____ Extrait choisi

Le développement économique de l’autre coté de l’Atlantique sud est considéré comme un enjeu croissant pour l’Europe : la présence des missions économiques belges ou européennes, les accords financiers ou fiscaux, les accords d’association qui incluent des volets commerciaux, politiques, juridiques ou de coopération au développement sont la traduction concrète de ses axes.
En même temps, il apparaît dans le discours politique des aspects nouveaux, qu’il faudra confronter aux pratiques mises en œuvre. Il y a tout d’abord la place des échanges universitaires pour favoriser un rapprochement entre les étudiants européens et les étudiants latino-américains (en 2003, 100 mille étudiants venaient en Europe tandis qu’un million allaient aux Etats Unis). Il y a aussi la volonté d’inciter les étudiants européens à aller se former dans les universités d’Amérique latine.
Il y a ensuite la place que le monde politique reconnaît et que prend la société civile et les mouvements associatifs dans la lutte contre la pauvreté et les inégalités, dans la défense des intérêts collectifs et de l’accès au service comme la santé ou l’éducation.
Pour examiner le passage aux actes, prenons l’exemple de la coopération entre la Belgique et l’Equateur. Si la coopération belge au développement annonce qu’elle « s’est toujours alignée sur les priorités des communautés locales et repose sur un partenariat responsable », elle affirme aussi posséder « une expertise hautement appréciée, surtout en matière de soins de santé de base et de développement rural, et qui, durant toutes ces années, a contribué à une amélioration effective du sort des populations les plus faibles de l’Équateur ». On reste là dans une vision assez classique qui va du Nord au Sud. Cependant la coopération dans le domaine universitaire est bien présente : « La coopération gouvernementale finance l’organisation d’un post-graduat en aquaculture marine à Guayaquil, portant principalement sur l’élevage de crevettes, une des activités économiques les plus importantes de la côte équatorienne ».
Si dans ce cas la visibilité est économique, dans un autre contexte, la Belgique « soutient l’organisation multilatérale Fondo indígena qui défend le droit à l’existence des populations autochtones d’Amérique et lutte pour l’amélioration de leur sort par le biais de projets concrets. Dans ce cadre, la coopération belge au développement a financé un programme de troisième cycle en sciences sociales spécialisé dans les questions indigènes destiné aux cadres autochtones de la Faculté latino-américaine de sciences sociales ». La Belgique assure aussi dans le cadre de la coopération multilatérale le soutien de la prise en compte du genre dans l’élaboration des budgets nationaux.
Malheureusement ces programmes qui essayent de sortir de la relation habituelle Nord-Sud disposent de petits budgets comparés aux opérations plus classiques et ne sont qu’une goutte d’eau dans l’océan qui noie les relations économiques entre l’Europe et l’Amérique latine.

________

## Énoncé:
Citez mot pour mot le passage de l'extrait sur la coopération avec l'Amérique latine qui commence par « Le développement économique » et se termine par « de ses axes. ».

____ Extrait des données

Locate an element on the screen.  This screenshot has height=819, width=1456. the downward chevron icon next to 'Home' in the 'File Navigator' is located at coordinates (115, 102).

________

## Résultat obtenu:
Le développement économique de l’autre coté de l’Atlantique sud est considéré comme un enjeu croissant pour l’Europe : la présence des missions économiques belges ou européennes, les accords financiers ou fiscaux, les accords d’association qui incluent des volets commerciaux, politiques, juridiques ou de coopération au développement sont la traduction concrète de ses axes.